■ Aim of the task: Go line by line through the records and tally those that include "computer". Respond with the tally only.

───── Materials provided

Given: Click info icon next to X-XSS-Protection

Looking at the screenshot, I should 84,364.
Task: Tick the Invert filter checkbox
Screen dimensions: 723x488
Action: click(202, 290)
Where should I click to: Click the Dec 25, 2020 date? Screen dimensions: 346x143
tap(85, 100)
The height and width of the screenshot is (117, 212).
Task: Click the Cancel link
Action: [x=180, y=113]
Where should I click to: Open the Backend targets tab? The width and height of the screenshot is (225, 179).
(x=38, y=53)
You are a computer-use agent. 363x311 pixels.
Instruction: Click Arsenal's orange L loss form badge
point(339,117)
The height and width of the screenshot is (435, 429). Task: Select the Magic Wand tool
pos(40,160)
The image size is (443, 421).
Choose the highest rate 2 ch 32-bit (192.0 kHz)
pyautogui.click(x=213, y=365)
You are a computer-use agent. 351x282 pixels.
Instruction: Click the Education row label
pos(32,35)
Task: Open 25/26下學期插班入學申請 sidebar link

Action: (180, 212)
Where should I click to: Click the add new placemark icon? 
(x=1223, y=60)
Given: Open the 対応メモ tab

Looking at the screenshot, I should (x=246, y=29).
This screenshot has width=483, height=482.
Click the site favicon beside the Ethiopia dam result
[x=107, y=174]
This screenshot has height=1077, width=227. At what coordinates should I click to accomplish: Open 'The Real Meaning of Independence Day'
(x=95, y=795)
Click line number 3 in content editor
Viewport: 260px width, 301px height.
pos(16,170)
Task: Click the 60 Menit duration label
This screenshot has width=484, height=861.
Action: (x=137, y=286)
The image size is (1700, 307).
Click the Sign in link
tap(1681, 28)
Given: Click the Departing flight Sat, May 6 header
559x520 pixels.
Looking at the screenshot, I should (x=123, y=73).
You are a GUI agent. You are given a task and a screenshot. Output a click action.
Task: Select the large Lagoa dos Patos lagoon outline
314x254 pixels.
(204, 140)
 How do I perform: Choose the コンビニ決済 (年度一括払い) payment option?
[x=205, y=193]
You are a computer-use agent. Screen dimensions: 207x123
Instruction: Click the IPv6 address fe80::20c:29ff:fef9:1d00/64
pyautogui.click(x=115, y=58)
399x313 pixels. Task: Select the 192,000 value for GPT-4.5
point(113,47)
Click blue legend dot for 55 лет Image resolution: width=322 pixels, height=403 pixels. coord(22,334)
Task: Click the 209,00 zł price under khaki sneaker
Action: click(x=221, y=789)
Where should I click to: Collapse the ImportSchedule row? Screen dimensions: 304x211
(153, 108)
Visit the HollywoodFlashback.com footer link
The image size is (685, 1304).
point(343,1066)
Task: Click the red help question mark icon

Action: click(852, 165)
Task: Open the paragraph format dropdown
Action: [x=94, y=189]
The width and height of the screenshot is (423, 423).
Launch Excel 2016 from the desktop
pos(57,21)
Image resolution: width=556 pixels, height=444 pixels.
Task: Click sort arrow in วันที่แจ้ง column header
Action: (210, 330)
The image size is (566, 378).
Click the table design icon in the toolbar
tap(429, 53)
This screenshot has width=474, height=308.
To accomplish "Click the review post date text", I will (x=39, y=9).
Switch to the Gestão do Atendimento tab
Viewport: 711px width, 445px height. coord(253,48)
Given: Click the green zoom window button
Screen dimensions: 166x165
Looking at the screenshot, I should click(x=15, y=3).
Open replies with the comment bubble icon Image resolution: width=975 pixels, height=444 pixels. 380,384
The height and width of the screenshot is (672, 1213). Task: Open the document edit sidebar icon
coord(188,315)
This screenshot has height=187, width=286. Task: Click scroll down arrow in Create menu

──────────

■ Finished exercise: 3